Our results indicate that progressive renal insufficiency in AIP mice may aggravate the acute porphyria state. These data may illustrate the pathophysiology in AIP patients afflicted by recurrent acute attacks and renal failure. This is an extremely vulnerable clinical condition in which the development of severe neuropathic complications is very likely. Even though dialysis membranes are able to clear porphyrin precursors [6], [11], [31], [32], ALA and PBG accumulate during the inter-dialysis period and may be responsible for the progression of nerve damage. Increased PBG is nonenzymatically polymerized to uroporphyrin I, a molecule that is not cleared by dialysis leading to accumulation of serum porphyrins and consequently to photosensitivity skin damage [11].

The increase in PBG/ALA ratio should be considered a warning sign for potentially life-threatening aggravation of the porphyric condition. These patients should be candidates for combined kidney and liver transplantation, in order to correct the primary enzyme deficiency as well as restore renal function. These data and other recent cases have clarified previous concerns and could help to formulate the indications for and the timing of transplantation in AIP.

Materials and Methods

Animal studies. Experimental protocols were performed according to European Council Guidelines. Acceptable standards of humane animal care and treatment employed in these mice (ref. no. CEEA022-06) and the experimental design of this study (ref. no. CEEA029-09) were approved by the Ethics Committee for Animal Testing of the University of Navarra. AIP mice [12] are compound heterozygotes of two different disruptions of the PBGD gene: T1 (C57BL/6-pbgd^tm1(neo)Uam) and T2 strain (C57BL/6-pbgd^tm2(neo)Uam) mutations. To biochemically imitate a human porphyria attack, AIP mice were injected intraperitoneally with increasing doses of phenobarbital (75, 80, 85, 90 mg/kg body weight) for four consecutive days (i.e. phenobarbital challenge). Urines (24-hour) were collected in metabolic cages.

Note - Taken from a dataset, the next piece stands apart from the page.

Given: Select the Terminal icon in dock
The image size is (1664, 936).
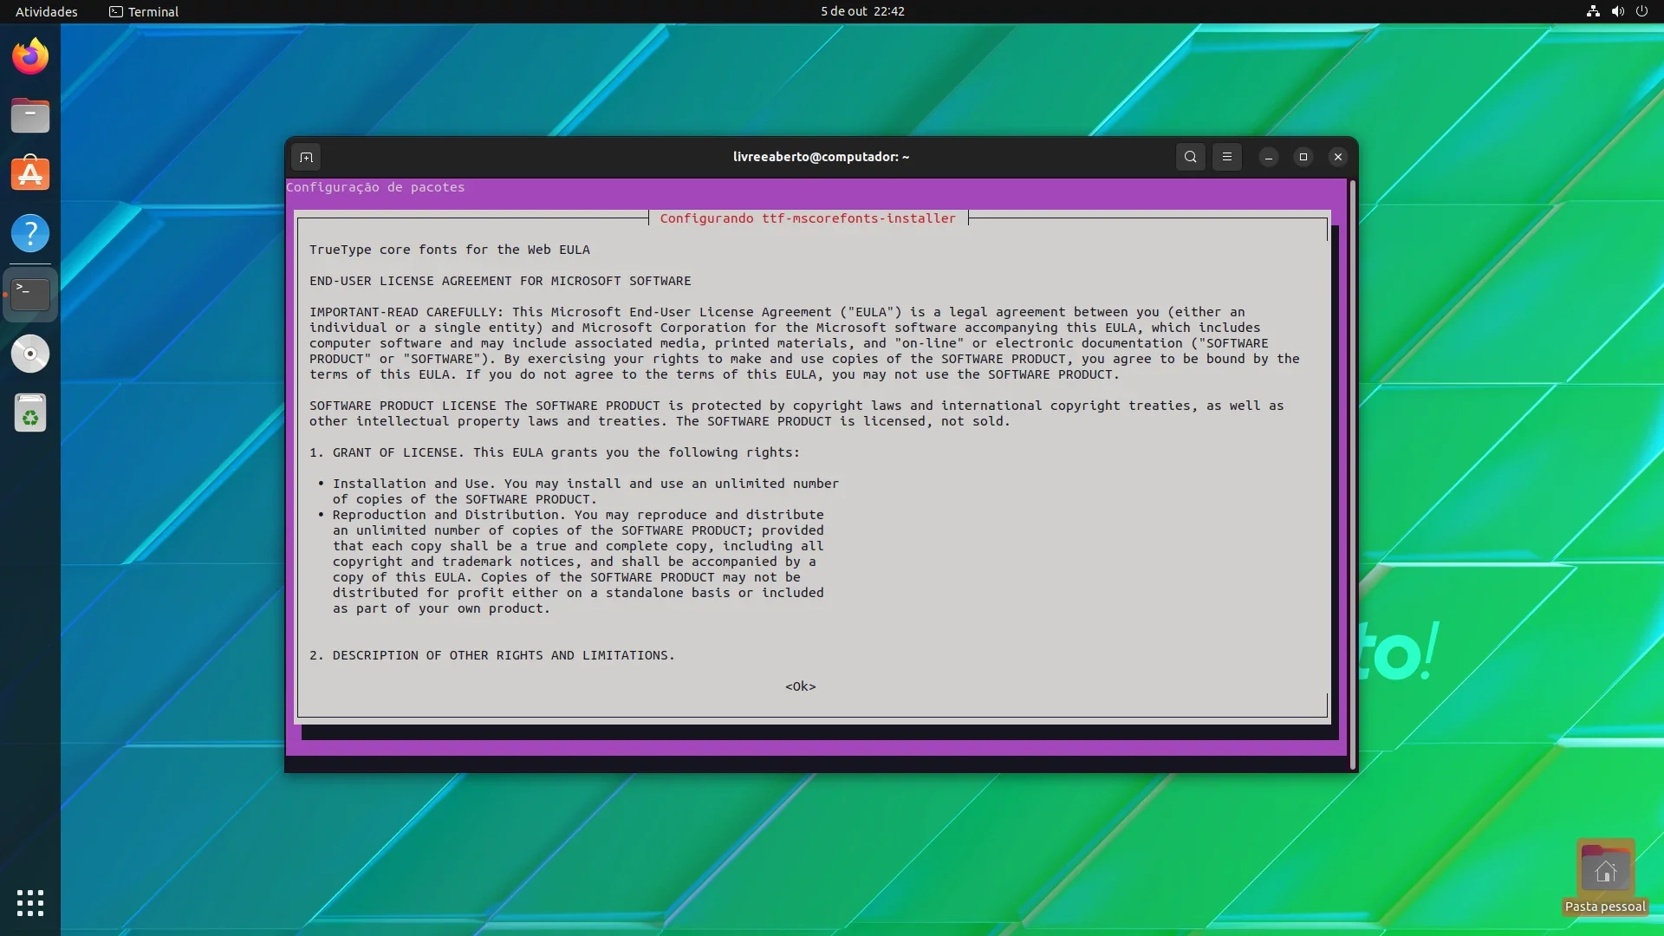Looking at the screenshot, I should (x=30, y=295).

Partial or total nephrectomies were performed in 4- to 6-month old mice of both sexes. Acute renal failure was induced surgically. Mice were anaesthetized and kidneys were exposed by dorsal flank incision. In the 5/6 nephrectomy model, the renal artery was briefly clamped and two thirds of the left kidney (upper and lower poles) were excised, leaving the upper pole renal capsule and adrenal gland intact. One week later, the right kidney was removed after ligation of the renal artery, vein and ureter. A phenobarbital challenge was administered one month after extirpation of the right kidney. One day after the last phenobarbital injection, 24-hour urine and serum samples were collected, animals were sacrificed, and the three first enzymatic steps in hepatic heme biosynthesis were investigated.

In the bilateral nephrectomy groups, both kidneys were removed in the same operation, after ligation of the renal artery, vein and ureters. The nephrectomy was performed after the last dose of phenobarbital challenge and animals were killed 10 hours later. Serum and liver samples were collected at each time.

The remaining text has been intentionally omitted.